Myst è un titolo calato nel suo tempo: negli anni ‘90 bisognava sperare che un amico avesse scoperto per vie traverse come risolvere quell’ostico puzzle

Tra i libri sulle mensole e le porte semi-segrete, imparerete a conoscere ogni dettaglio di questa stanza.
La struttura di tali rompicapo tende ad essere piuttosto complessa e divisa in varie parti consequenziali; una volta risolti, la logica da seguire sembra quasi lineare, ma spesso la condizione iniziale è talmente oscura che per muovere i primi passi si procede a tentoni, provando a muovere leve o schiacciare bottoni qua e là nella speranza di azzeccarci qualcosa. Si tratta in sostanza di gigantesche escape room, in cui però gli ambienti sono così vasti che contengono molti rebus contemporaneamente, e capire se un certo meccanismo fa parte di questo o quel rompicapo specifico è spesso una questione di tentativi. Dotarsi di pazienza zen in grandi quantità è quindi parte integrante del processo, ma il classico momento “eureka!” quando si è finalmente capito il meccanismo è davvero tanta roba.
CARTE BLANCHE
Si sentiva il bisogno di un’ennesima conversione di Myst per la realtà virtuale? La risposta breve è sì. Innanzitutto, se c’è per Switch, non vedo proprio perché non dovrebbe esserci anche per Oculus, e poi la qualità delle ambientazioni si prestano molto bene all’immersività della VR. A tratti, sembra di essere all’interno di un’opera d’arte moderna, a metà strada tra un Magritte e un De Chirico, e mi è successo diverse volte di girovagare per le isole per il puro gusto dell’esplorazione, momentaneamente dimentico delle sfide e dei misteri che mi si paravano davanti.
Di fronte a tale importante nota molto positiva, va comunque registrato che gli sviluppatori non hanno compiuto nessun tipo di adattamento nell’ottica della piattaforma tecnologica in questione. Gli elementi che si possono prendere in mano o manipolare sono davvero pochi, per lo più legati alle risoluzioni dei puzzle, mentre fanno da inarrivabile e intoccabile sfondo la miriade di altri oggetti che arricchiscono le tante stanze che scopriamo durante l’avventura.
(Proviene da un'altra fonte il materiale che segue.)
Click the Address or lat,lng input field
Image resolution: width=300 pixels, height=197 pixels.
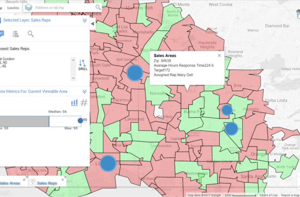tap(64, 7)
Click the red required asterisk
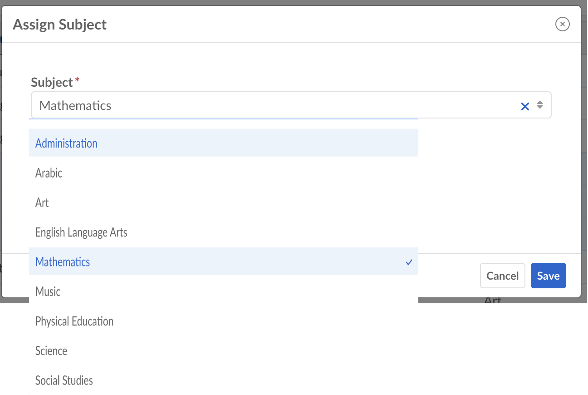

A tale mancanza, piuttosto banale per gli standard della realtà virtuale, va aggiunto un problema legato alla struttura stessa di Myst: spesso dovremo ricordarci simboli, codici o numeri che tornano utili in luoghi distanti da dove li troviamo inizialmente, e per chi non è dotato di memoria fotografica l’ovvia soluzione è prendere appunti.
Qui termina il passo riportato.